After working for several months in Paris on planning, we requested bids. I smelled a rat when the quotes were so close as to suggest rigging. I suspected that the contractors were in cahoots to stick Uncle Sam with exorbitant prices. After several unheeded complaints to the French minister of defense, I left Lovett know that I was ready to solicit bids from firms in other NATO countries, Belgium, Holland and Italy.
Closing my ears to the anguished pleas of the French, who were, of course, vociferously opposed to the importation of foreign material and equipment, I broke the news to them gently that they had ganged up on the wrong person. I would award the contracts to the lower bidding non-French firms.
The resultant savings for the American taxpayer were enormous. Instead of an estimated cost of between $35 and $40 million each for eight bases, quoted by the French, our final cost came closer to $20 million. (On March 27, 1953, George Giles wrote me from Paris that the last base constructed was costing 65% of the figure originally budgeted, and that “The money saved through our efforts means the Air Force can have the operational facilities originally visualized and not be affected by the current freeze and cutbacks.”
5
I met with General Eisenhower, head of SHAPE, and showed him my instructions with regard to the single line of communications. He expressed surprise that Lovett had had to send me over to undertake a job for which the Joint Chiefs of Staff had failed to reach agreement on how to proceed. He gave me his complete support.

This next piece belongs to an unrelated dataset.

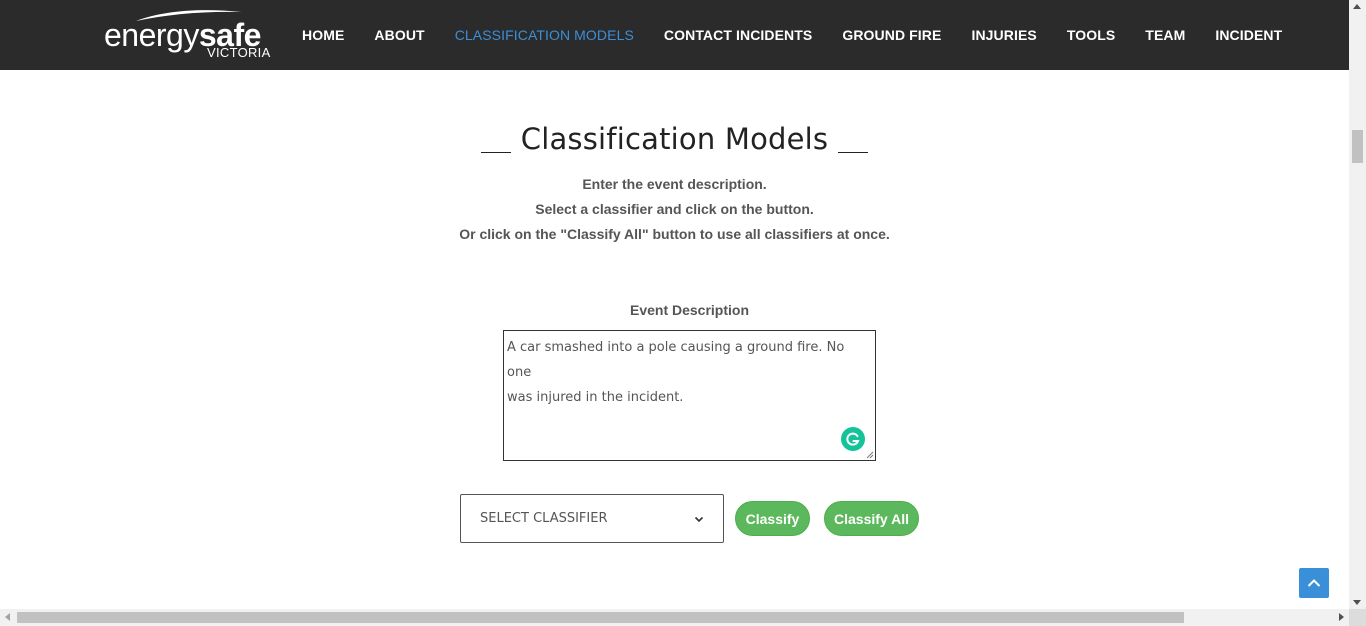 The width and height of the screenshot is (1366, 626). Describe the element at coordinates (152, 35) in the screenshot. I see `logo-brand-light: energy` at that location.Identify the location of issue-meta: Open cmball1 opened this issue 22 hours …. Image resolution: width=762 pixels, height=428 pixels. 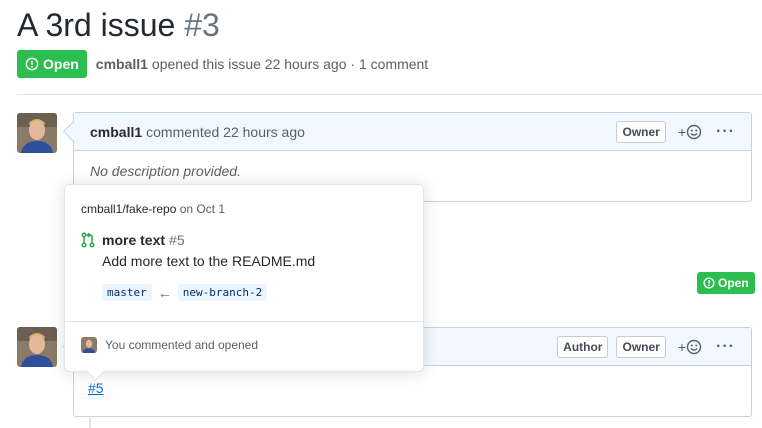
(222, 64).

Thus fortified, I called a meeting of the three top officers of the services with their staffs in Paris, namely, General Thomas T. Handy, commanding American ground forces in Germany; Lieutenant General Lauris Norstad, Commander-in-Chief of American Air Forces in Central Europe, and Admiral Robert B. Carney, Commander-in-Chief, U.S. Naval Forces in the Eastern Atlantic and Mediterranean, stationed in Italy.

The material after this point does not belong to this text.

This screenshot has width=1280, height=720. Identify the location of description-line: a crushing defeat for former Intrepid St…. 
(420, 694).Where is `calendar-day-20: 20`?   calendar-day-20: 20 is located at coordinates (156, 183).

Handy and Norstad, with their staffs, attended our first meeting at Ike’s headquarters, and we accomplished a great deal. The Navy, however, was a “no- show”, necessitating a strongly worded telegram to Admiral Carney, requesting his presence with his staff at our next meeting ten days hence.

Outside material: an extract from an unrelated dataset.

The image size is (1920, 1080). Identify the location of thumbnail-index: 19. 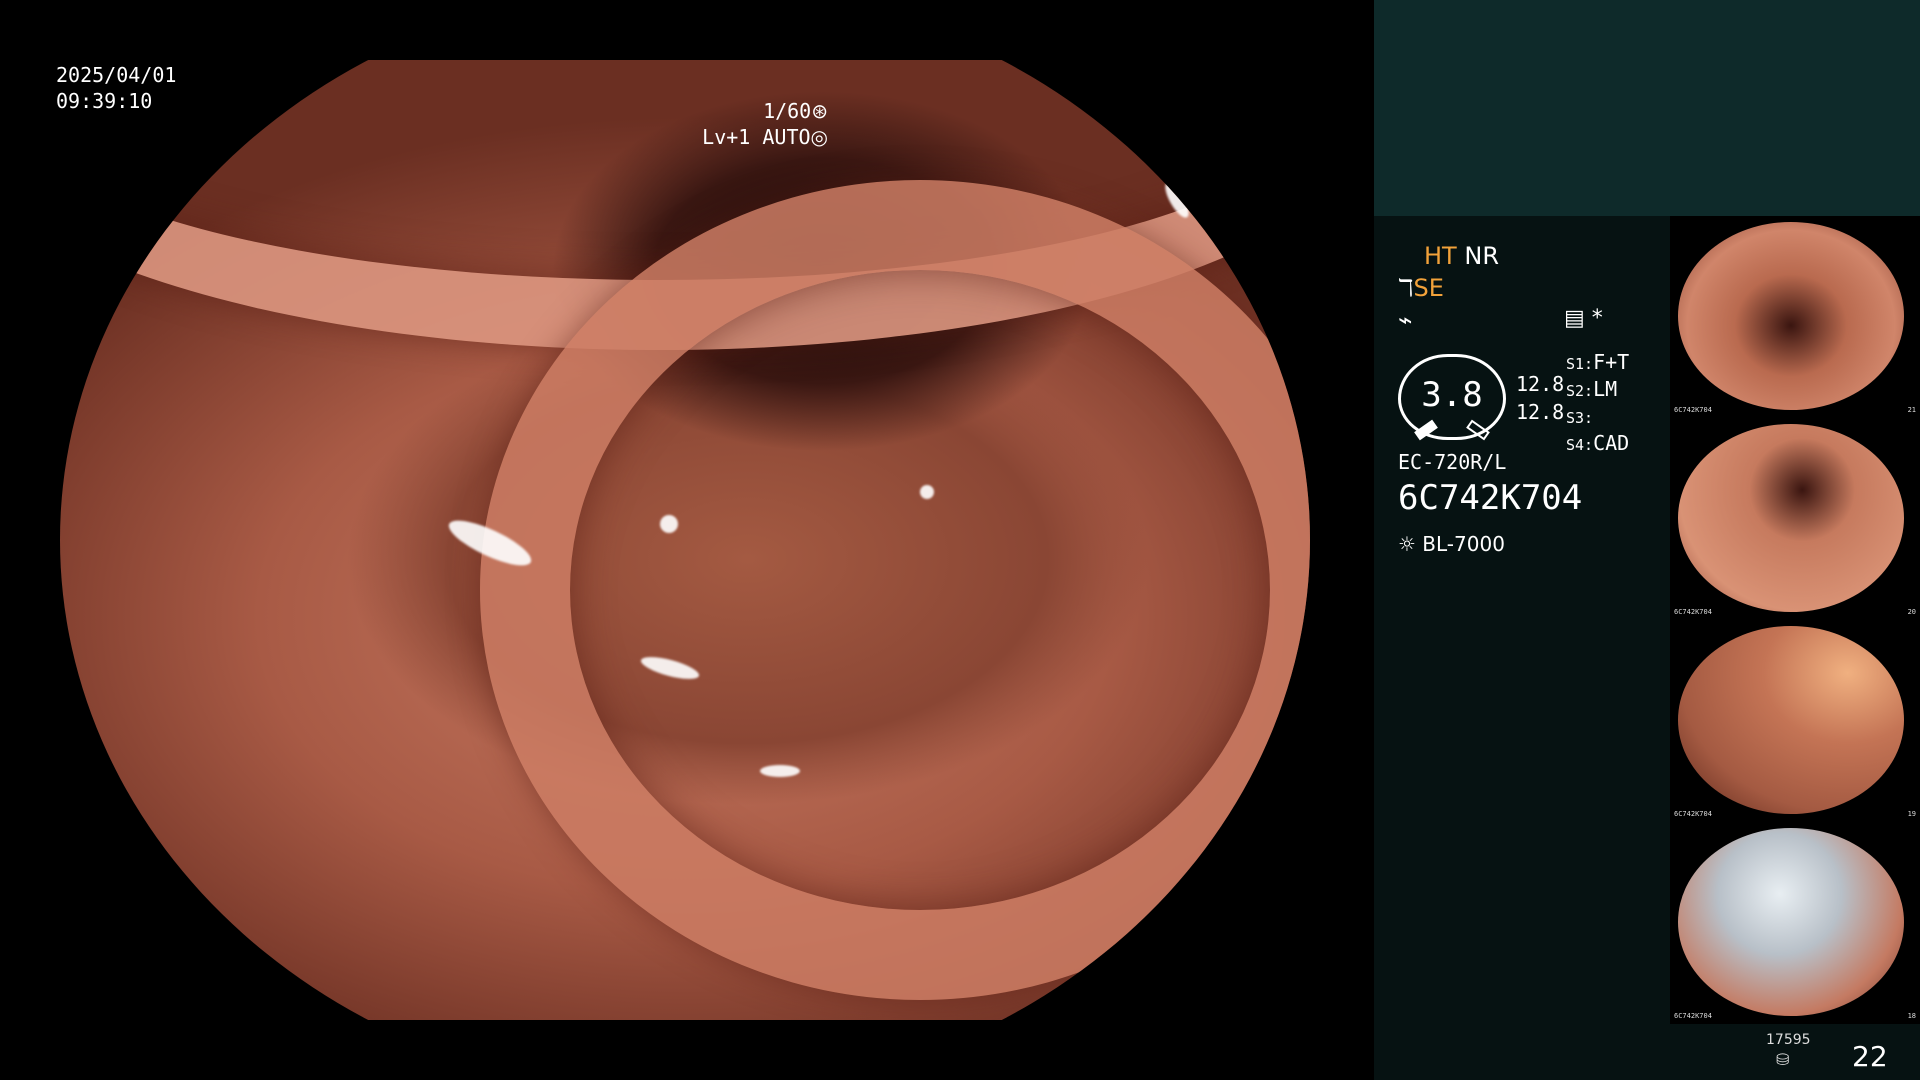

Everything went smoothly next morning, with the Army and the Air Force going along with the unified communication line. Then Admiral Carney gained the floor, delivering his presentation personally. Eisenhower, Handy and Norstad looked on with me from the front row, while Carney’s staff tacked up large sheets on an easel, displaying organizational charts and diagrams of a communications system. Behind us sat some 35 to 40 fairly senior officers. It soon became evident that the burden of Carney’s presentation was that the Navy couldn’t go along. When he was halfway through, Ike interrupted him with the suggestion that we all sit down and examine the matter more informally. After hearing Carney out, Ike leveled with him.
“Mick,” he said, “We’ve got to have one line of communications, and I know we can count on the Navy to cooperate.”
We could now work out details to maximize our savings in cash, manpower and equipment. When Ike left SHAPE, General Matthew Ridgway replaced him, and shortly after his arrival in Paris, watched the consolidated communications line become a reality.